• Extract to read
People nowadays do not have enough time to hit the gym. But does this mean that you cannot do enough physical activity to keep your brain healthier? According to an expert in the United Kingdom, moderate physical activity can be sufficient to keep your brain healthy. Things like using steps instead of lifts and taking a stroll in the park regularly can be sufficient. There are certain other things that one needs to keep in mind. For example, it is very important to have a healthy diet. Experts recommend diets that are low on meat and high in plants, pulses, nuts and fish – for example, diets like Mediterranean regimen.
According to Professor James Goodwin – Director of science and research impact at the Brain Health Network, in the UK – an active lifestyle can be a key to a healthier heart.
“An active lifestyle (weaving regular movement and exertion into the structure of your daily life, such as taking the stairs instead of the lift) as well as ‘purposeful exercise’ (eg brisk walking to increase heart rate) is key,” Goodwin was quoted as saying to the Sydney Morning Herald.
“Exercise itself – like being in the gym – is not an antidote to living a couch-potato lifestyle. We know that if you sit for over 10 hours a day, you can go to the gym all you like – those benefits are undermined by that inactivity. You’ve got to do both,” he added.
Researchers at the American Academy of Neurology (AAN) carried out a study for nine years to find out the link between fitness and Alzheimer’s risk. They found in their study that those with the highest levels of cardiorespiratory fitness were 33 per cent less likely to develop the disease than those who were least fit. However, the study also noted that 10-kilometer sprints and spin classes are not essential.

• Work to be completed
Answer these about the piece on exercise and brain health:
(a) What position does Professor James Goodwin hold?
(b) Sitting for how many hours a day undermines the benefits of going to the gym, according to Goodwin?
(c) For how many years did the researchers at the American Academy of Neurology carry out their study?
The entries that come next have nothing to do with this text.

• Listed entries
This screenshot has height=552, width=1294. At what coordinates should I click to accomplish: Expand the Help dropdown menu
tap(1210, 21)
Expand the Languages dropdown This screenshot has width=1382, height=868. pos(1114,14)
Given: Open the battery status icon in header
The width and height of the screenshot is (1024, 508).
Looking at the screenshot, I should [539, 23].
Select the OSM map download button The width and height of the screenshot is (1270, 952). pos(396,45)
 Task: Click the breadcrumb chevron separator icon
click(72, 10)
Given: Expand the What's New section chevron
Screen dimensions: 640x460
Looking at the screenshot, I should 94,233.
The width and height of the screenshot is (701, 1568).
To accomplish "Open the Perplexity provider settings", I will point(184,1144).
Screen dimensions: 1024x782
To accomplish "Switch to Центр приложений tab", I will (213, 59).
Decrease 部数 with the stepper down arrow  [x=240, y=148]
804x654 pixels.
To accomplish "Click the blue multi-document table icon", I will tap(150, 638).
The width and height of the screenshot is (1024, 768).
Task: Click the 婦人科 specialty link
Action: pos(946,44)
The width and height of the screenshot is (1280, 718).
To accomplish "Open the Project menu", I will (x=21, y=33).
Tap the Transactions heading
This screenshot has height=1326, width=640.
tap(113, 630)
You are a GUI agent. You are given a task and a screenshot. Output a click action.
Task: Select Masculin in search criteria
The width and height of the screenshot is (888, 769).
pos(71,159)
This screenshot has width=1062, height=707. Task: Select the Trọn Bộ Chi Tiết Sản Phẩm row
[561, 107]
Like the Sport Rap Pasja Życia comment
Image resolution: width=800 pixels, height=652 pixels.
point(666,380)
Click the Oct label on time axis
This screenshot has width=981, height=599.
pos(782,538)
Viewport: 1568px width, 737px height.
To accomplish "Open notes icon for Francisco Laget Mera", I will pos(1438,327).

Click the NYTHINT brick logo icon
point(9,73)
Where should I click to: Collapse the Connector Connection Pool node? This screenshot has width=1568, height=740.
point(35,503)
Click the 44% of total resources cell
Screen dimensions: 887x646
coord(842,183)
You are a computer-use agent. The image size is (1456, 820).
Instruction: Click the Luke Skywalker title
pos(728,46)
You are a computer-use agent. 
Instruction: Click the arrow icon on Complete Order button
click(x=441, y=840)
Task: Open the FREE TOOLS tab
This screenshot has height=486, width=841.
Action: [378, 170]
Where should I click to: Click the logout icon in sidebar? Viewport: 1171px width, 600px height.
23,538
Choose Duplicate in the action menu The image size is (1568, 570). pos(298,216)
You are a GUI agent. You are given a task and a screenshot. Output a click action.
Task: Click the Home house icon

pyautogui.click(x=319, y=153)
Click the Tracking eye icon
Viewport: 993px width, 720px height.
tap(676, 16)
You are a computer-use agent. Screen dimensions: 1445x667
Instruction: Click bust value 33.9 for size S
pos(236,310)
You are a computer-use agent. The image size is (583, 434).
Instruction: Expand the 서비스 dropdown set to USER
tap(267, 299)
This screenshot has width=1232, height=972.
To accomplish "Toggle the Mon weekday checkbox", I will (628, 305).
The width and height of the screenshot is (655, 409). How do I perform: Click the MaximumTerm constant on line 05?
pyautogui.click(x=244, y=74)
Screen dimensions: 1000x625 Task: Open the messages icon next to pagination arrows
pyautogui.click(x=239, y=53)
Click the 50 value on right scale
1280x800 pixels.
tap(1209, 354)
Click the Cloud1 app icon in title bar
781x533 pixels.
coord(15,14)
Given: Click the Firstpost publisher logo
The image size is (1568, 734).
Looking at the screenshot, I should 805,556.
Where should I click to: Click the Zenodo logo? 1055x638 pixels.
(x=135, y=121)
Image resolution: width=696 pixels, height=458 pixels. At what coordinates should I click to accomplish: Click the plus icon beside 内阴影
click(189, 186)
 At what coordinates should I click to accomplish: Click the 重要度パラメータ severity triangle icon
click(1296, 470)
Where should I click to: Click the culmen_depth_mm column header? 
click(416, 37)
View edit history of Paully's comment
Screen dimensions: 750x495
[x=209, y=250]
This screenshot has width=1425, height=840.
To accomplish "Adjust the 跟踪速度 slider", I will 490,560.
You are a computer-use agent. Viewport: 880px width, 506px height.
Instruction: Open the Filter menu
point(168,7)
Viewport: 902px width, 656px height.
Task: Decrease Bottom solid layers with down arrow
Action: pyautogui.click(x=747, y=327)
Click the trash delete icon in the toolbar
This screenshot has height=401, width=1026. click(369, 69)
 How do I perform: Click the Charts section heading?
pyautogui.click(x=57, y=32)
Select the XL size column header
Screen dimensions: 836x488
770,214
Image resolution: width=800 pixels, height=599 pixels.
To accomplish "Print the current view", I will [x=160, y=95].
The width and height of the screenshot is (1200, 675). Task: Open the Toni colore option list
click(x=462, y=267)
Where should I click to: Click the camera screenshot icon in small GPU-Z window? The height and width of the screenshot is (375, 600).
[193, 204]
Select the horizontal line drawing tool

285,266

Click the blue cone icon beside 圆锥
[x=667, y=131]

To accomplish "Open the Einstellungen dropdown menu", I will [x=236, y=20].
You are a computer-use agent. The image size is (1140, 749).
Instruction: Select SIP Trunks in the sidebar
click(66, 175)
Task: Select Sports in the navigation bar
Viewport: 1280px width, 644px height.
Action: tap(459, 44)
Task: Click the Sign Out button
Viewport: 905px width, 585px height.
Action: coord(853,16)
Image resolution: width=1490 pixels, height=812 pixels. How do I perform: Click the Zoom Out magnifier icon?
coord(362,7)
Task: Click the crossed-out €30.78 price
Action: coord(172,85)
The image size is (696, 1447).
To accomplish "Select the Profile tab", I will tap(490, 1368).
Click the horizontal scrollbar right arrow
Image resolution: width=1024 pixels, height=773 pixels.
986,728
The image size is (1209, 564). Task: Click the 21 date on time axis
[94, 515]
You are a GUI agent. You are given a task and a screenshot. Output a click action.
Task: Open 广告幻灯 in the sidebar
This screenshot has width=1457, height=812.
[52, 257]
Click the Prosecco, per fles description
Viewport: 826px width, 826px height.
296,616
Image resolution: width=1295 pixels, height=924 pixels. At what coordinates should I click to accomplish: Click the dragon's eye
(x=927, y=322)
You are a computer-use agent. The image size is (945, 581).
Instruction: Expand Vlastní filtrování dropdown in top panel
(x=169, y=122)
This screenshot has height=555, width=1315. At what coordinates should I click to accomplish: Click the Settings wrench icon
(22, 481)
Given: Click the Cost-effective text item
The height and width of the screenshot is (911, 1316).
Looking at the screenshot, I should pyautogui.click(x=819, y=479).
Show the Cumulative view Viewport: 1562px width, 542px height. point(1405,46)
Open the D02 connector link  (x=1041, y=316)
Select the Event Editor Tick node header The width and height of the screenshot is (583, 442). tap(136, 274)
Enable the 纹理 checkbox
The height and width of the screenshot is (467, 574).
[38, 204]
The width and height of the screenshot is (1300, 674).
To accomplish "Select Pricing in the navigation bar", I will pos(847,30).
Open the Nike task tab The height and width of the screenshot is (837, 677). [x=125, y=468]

• Task solution
(a) Director of science and research impact at the Brain Health Network, in the UK
(b) Over 10 hours
(c) Nine years